Last week, Anne Price of the REF e- mailed to tell me that her Harris tiercel Indiana Jones had died, very much of old age and attendant frailties. Anne:
“This morning I said goodbye Indiana Jones, a.k.a. Indi, my Harris Hawk. I would be lying if I said I weren’t sad, but he was kind enough to give me a few days notice, and at 31 years old, he gave me so many more years than I ever expected.
“Many of you reading this “knew” Indi nearly as long as I did; helping me fly him at Marine World, taking care of him when I was traveling in LA, San Diego, and ultimately Colorado. For those of you who never knew, or have forgotten Indi’s history, he was found sometime in 1980 in a cardboard box outside the Alexander Lindsay Nature Center in the eastern Bay Area, which is now the Lindsay Wildlife Museum and one of the premier nature/wildlife rehabilitation centers in Northern California.

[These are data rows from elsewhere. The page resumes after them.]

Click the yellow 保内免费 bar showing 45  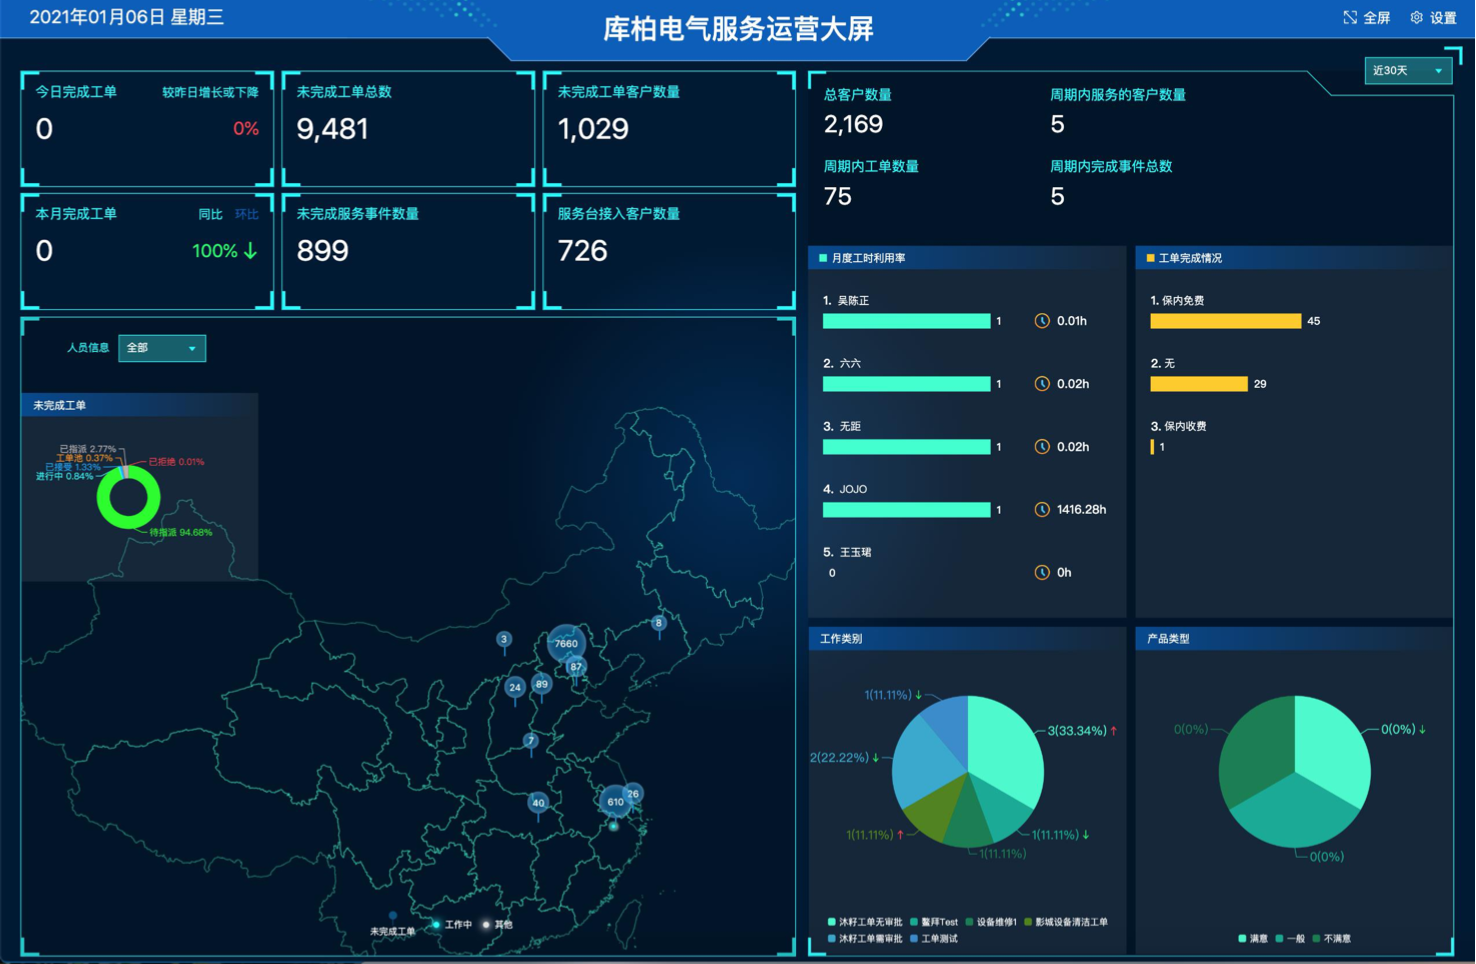(1225, 321)
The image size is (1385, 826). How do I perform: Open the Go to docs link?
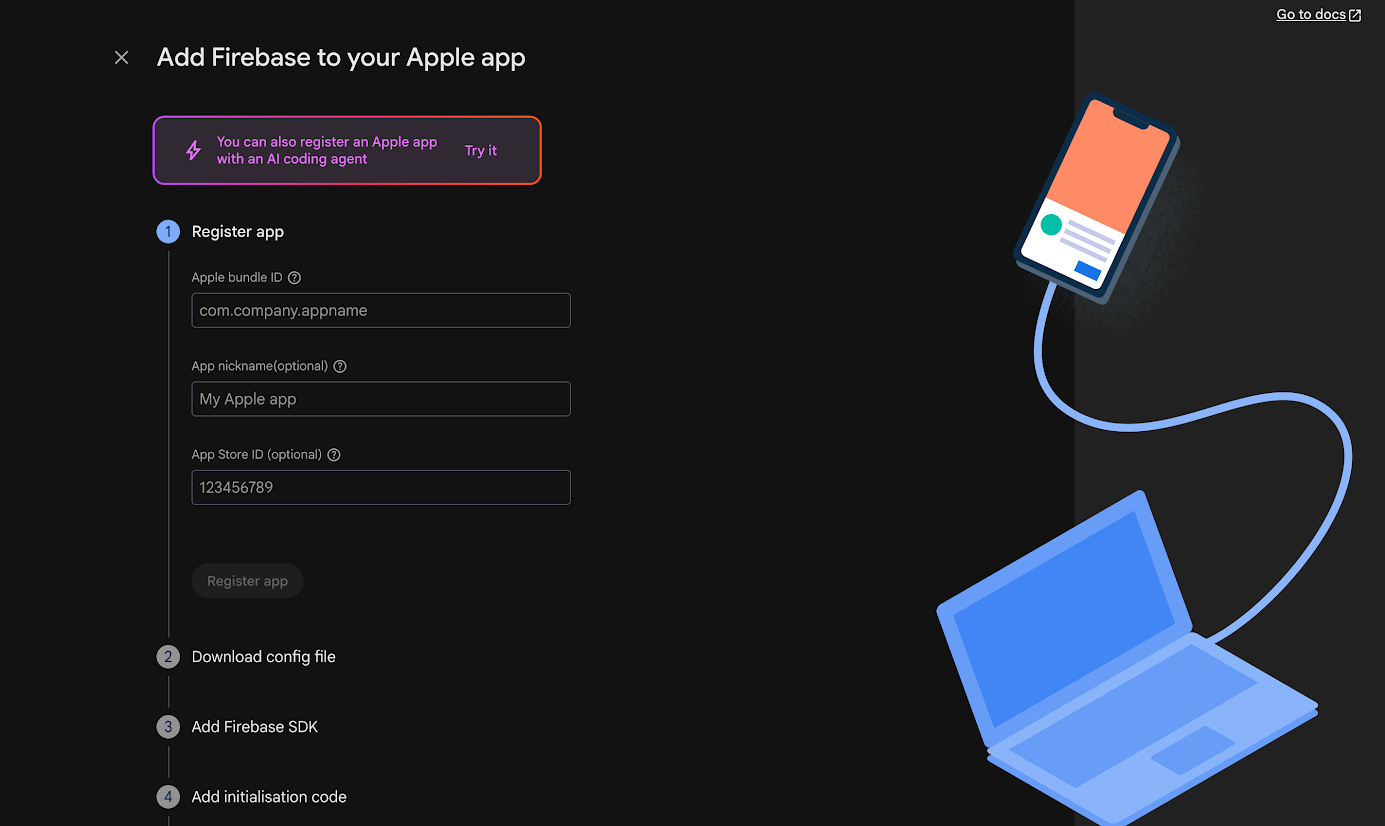[x=1311, y=15]
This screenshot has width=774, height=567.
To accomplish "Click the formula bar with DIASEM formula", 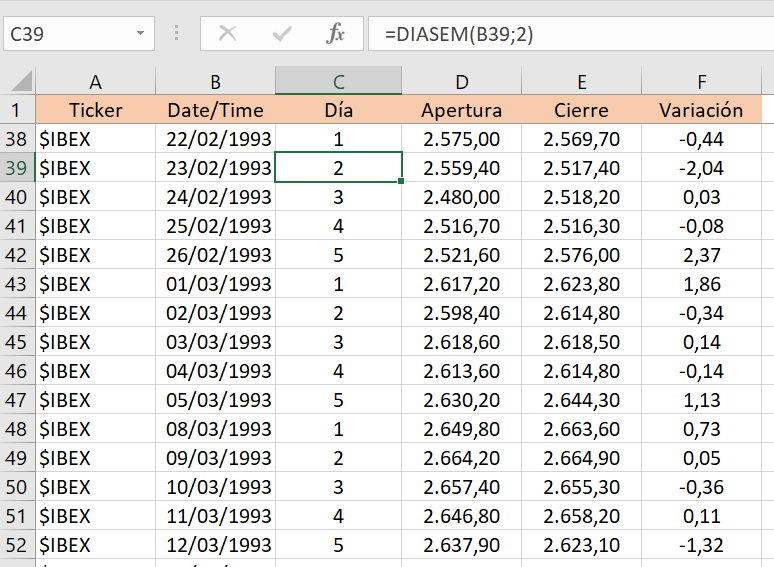I will [570, 34].
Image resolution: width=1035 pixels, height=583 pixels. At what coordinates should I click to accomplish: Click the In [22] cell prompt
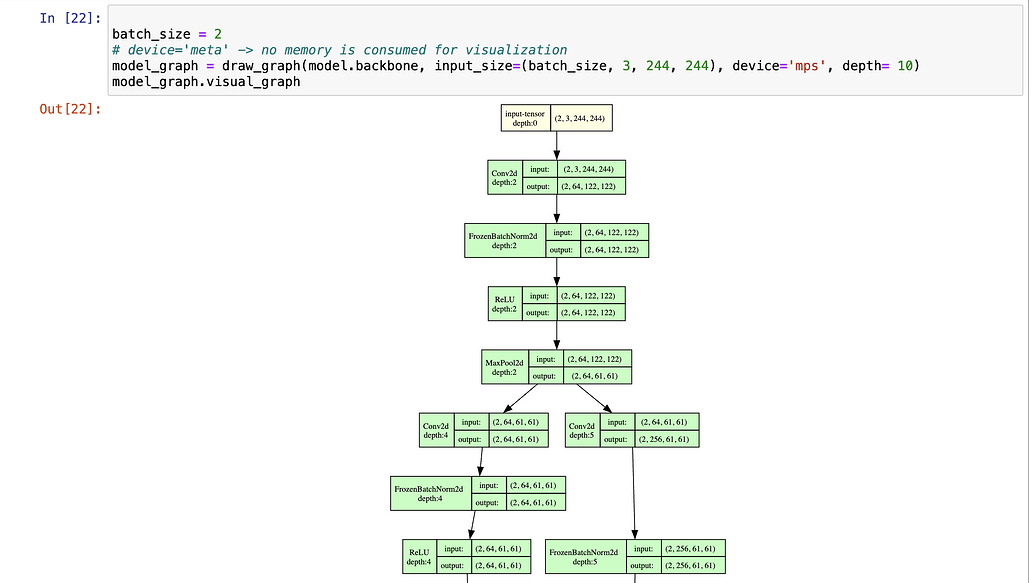(69, 18)
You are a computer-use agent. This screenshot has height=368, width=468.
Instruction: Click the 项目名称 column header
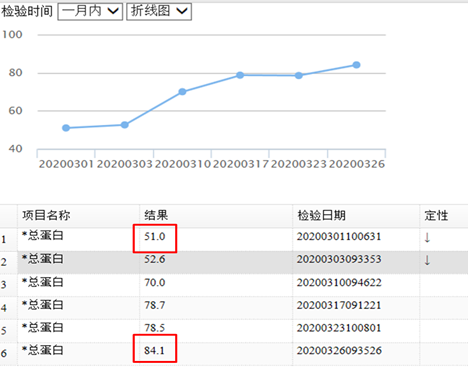coord(46,215)
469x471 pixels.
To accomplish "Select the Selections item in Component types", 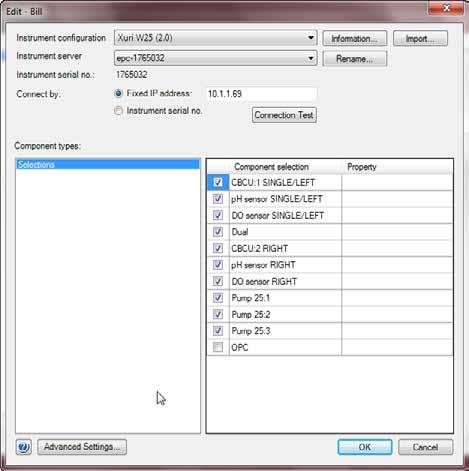I will coord(108,164).
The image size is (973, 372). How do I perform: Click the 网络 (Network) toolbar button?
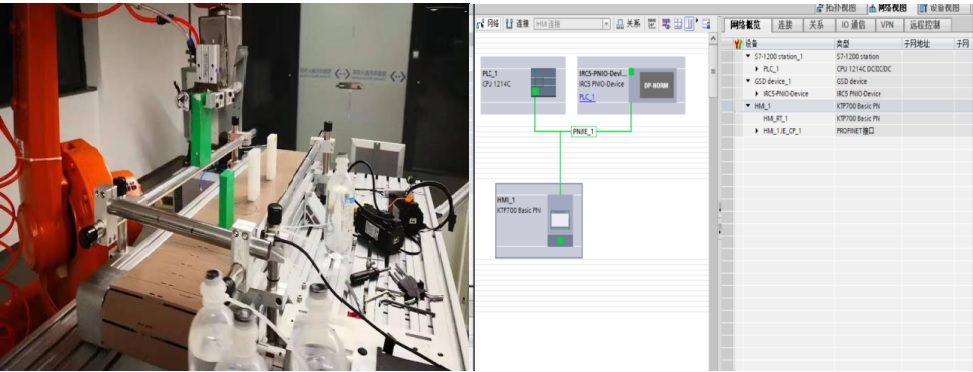pos(488,24)
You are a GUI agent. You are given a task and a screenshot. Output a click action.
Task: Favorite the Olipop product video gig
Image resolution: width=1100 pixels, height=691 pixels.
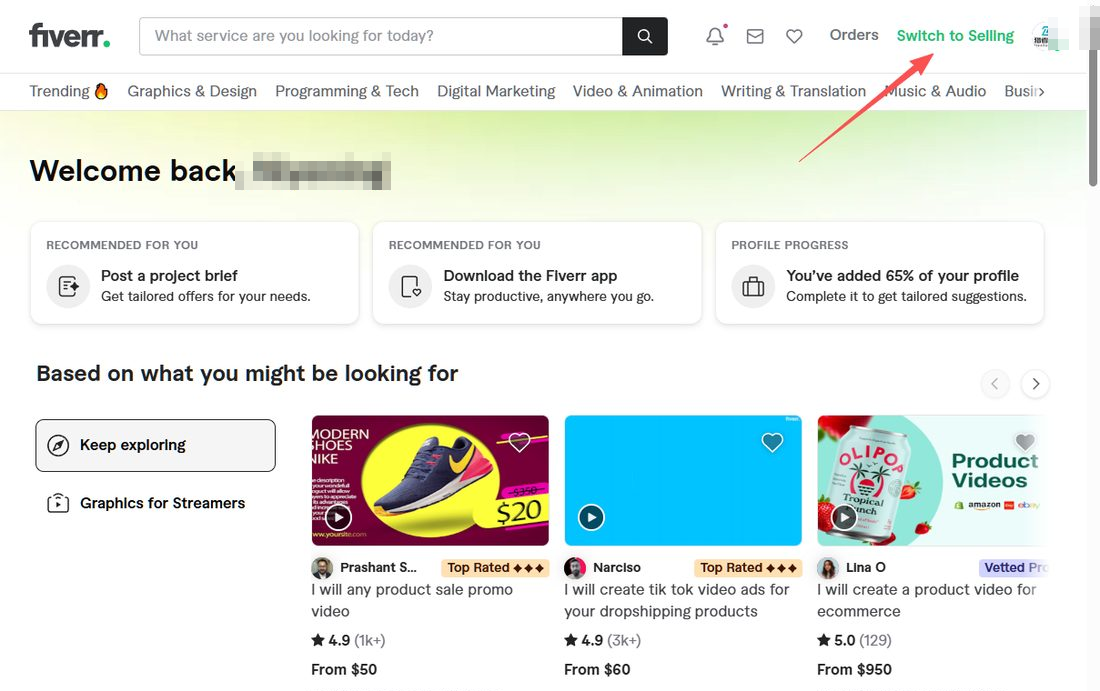pos(1025,442)
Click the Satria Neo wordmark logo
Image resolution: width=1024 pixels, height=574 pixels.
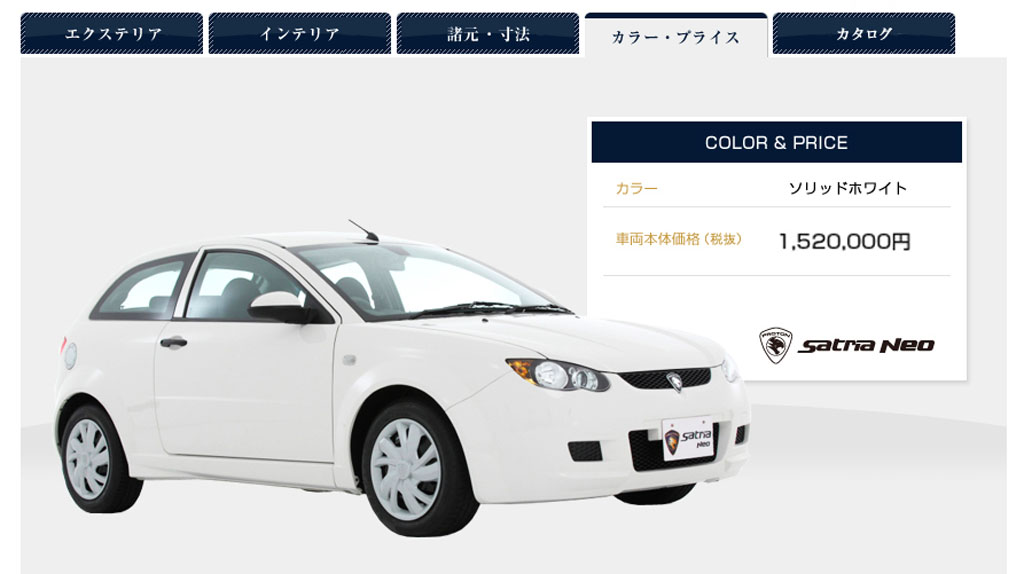pos(866,345)
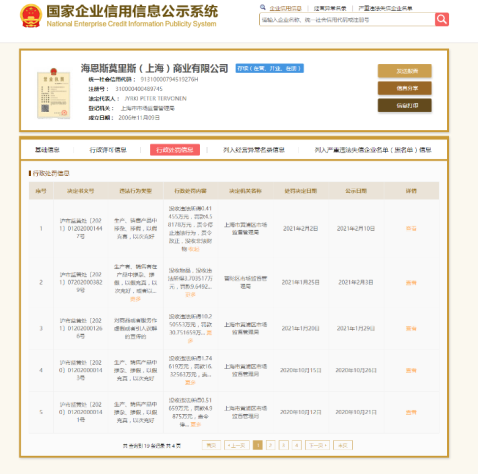The height and width of the screenshot is (474, 478).
Task: Expand 更多 in row 2 penalty content
Action: click(x=190, y=295)
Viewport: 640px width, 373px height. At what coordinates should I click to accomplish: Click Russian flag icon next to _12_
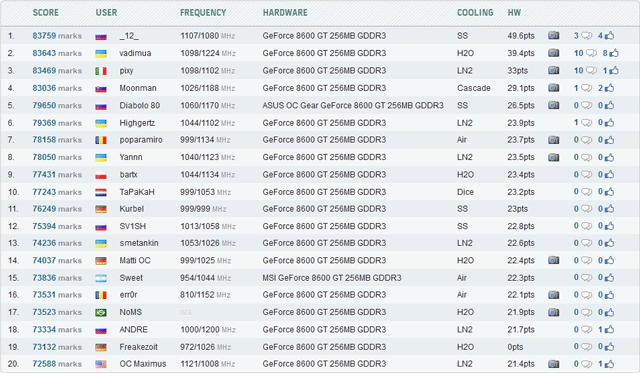pyautogui.click(x=101, y=36)
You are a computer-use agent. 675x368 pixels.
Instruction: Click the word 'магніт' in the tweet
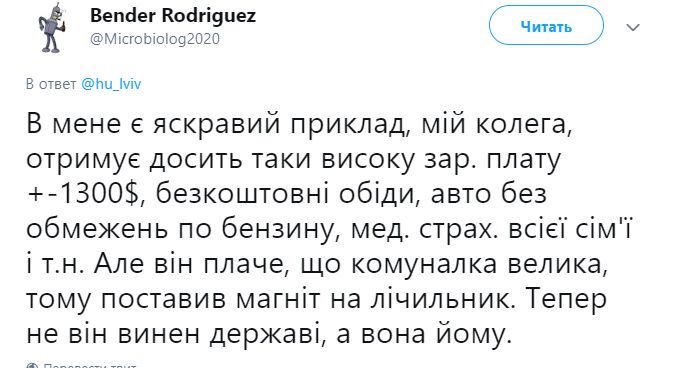pyautogui.click(x=279, y=300)
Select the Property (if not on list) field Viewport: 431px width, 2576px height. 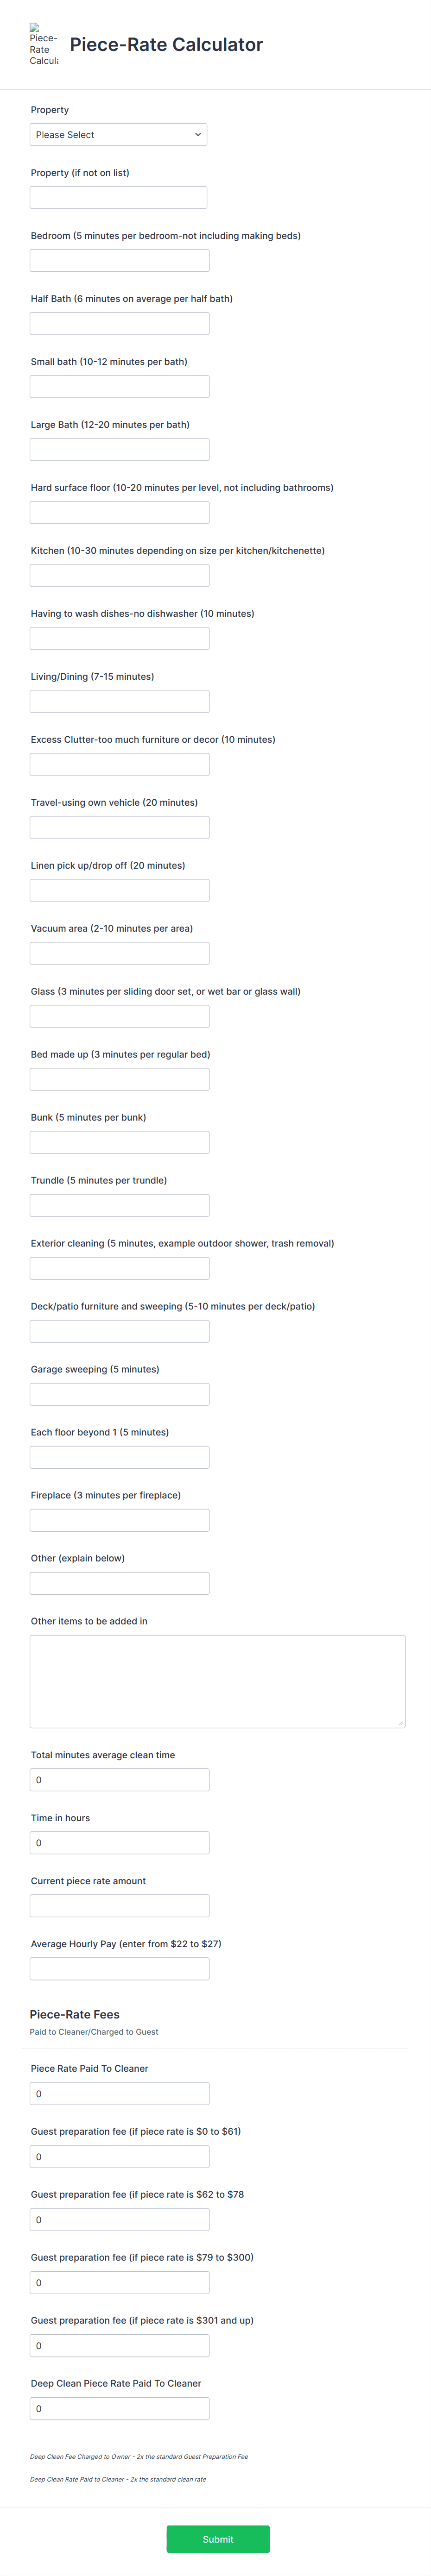click(x=119, y=197)
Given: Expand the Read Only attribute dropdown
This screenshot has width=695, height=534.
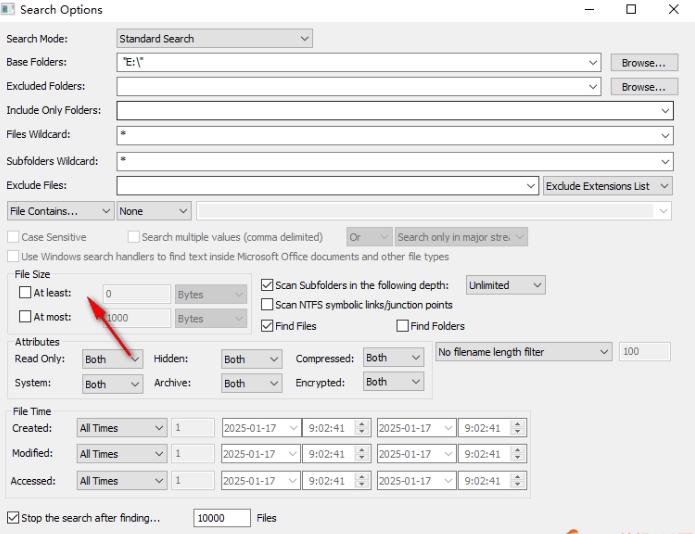Looking at the screenshot, I should [112, 358].
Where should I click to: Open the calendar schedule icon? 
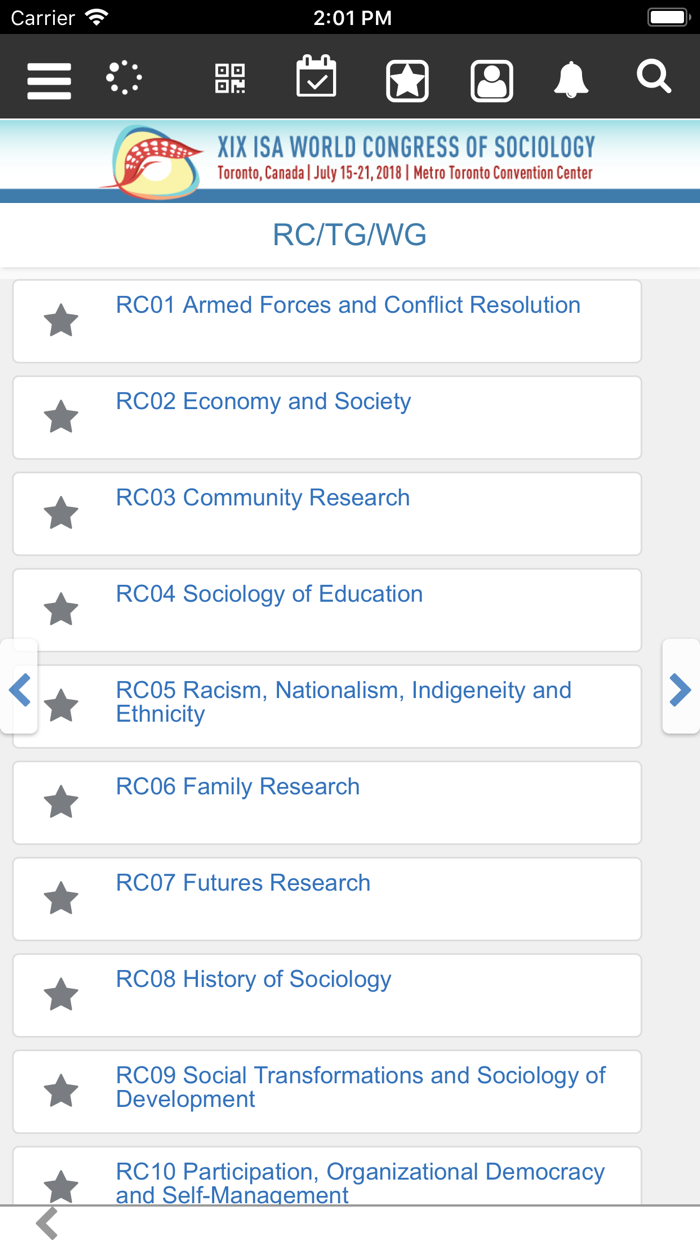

He was very heavily imprinted to people, and had an old break in his left wing at the elbow. No one knows where he came from. After getting him back on his feet, the museum placed him at the San Francisco Zoo.
“All I can recall, since I was 12, almost 13…was that he showed up one day from the Zoo, and our department manager at Marine World Africa USA announced that our park had acquired a bunch of animals, traded some, and he was in the lot. It was 1981, and since we were all Harrison Ford fans, and the FIRST Raider’s of the Lost Ark had just come out, we named him Indi. He had been handled at the zoo, but couldn’t fly……or so they thought! We flew Indi all over the place, hundreds of feet, off of buildings, roofs, across a lagoon, everywhere. He was amazing, ignoring the sea gulls, cutting through that San Francisco wind and fog, and always giving his all.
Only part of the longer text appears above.